* [What you will do]: Rewrite the material below from the line containing "You are a computer-use agent." through the end, replacing "Outline" with "Shadow" and leaving everything else unchanged. Omit the pictures from your answer.

****

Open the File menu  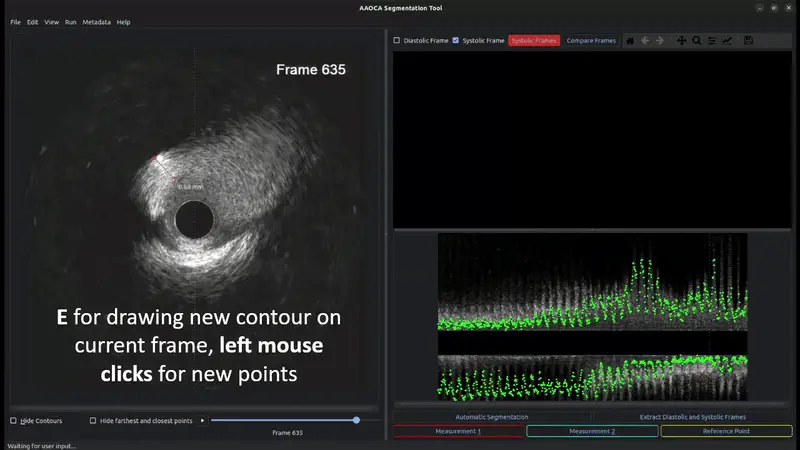click(15, 22)
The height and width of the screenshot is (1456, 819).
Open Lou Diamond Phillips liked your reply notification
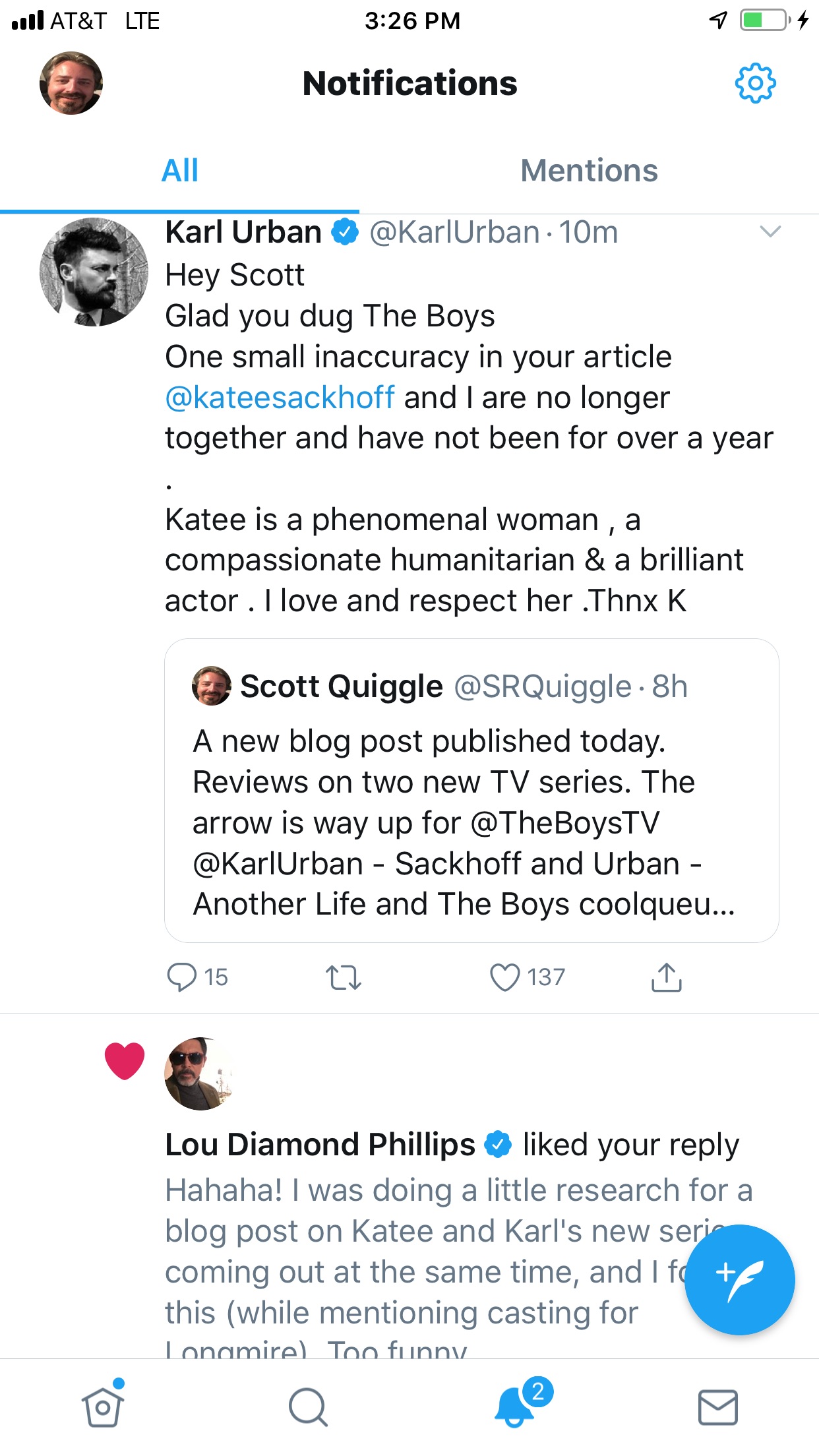452,1145
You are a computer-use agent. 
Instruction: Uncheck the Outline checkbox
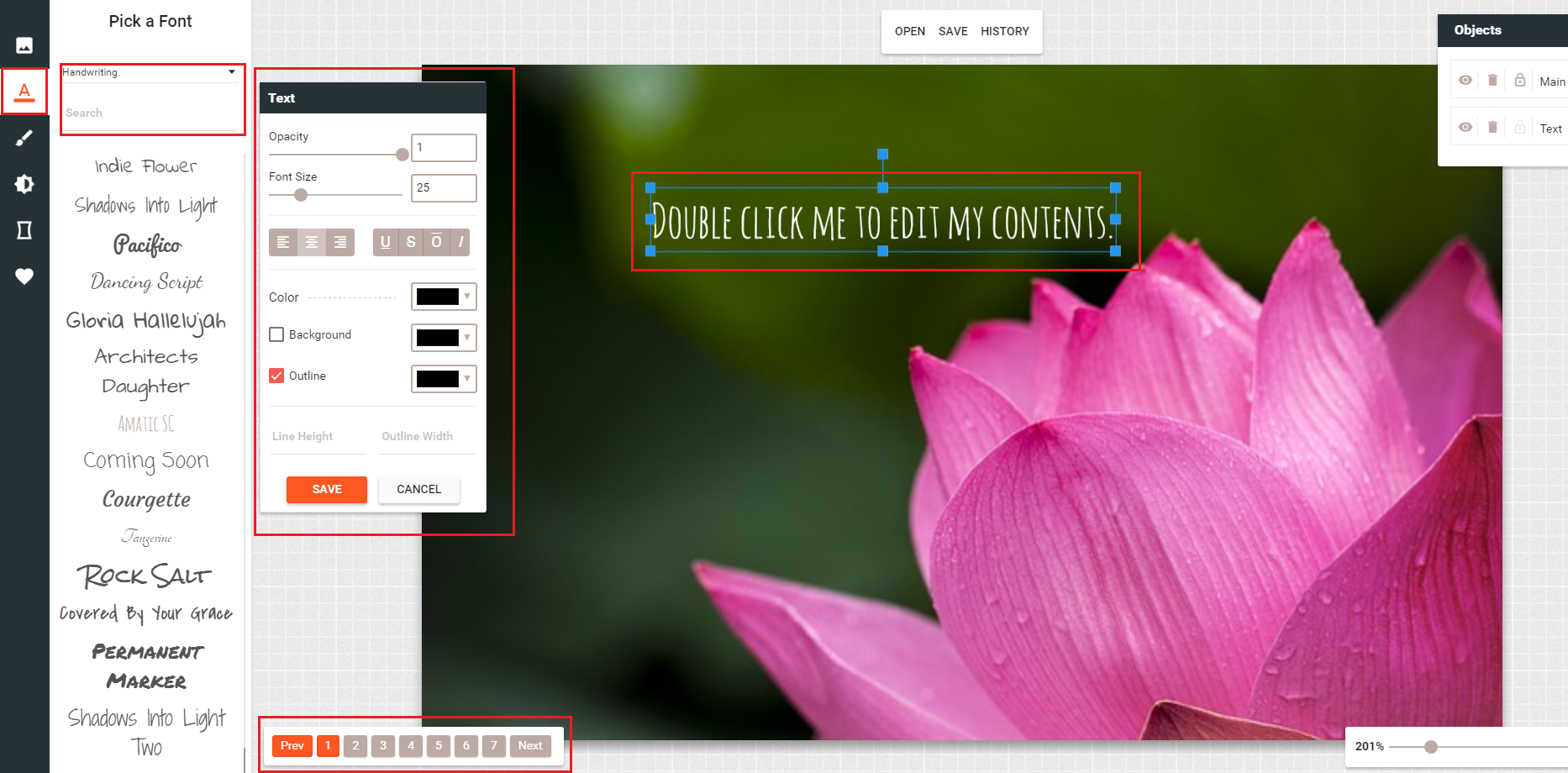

****

* [The answer]:
You are a computer-use agent. 
Instruction: Uncheck the Shadow checkbox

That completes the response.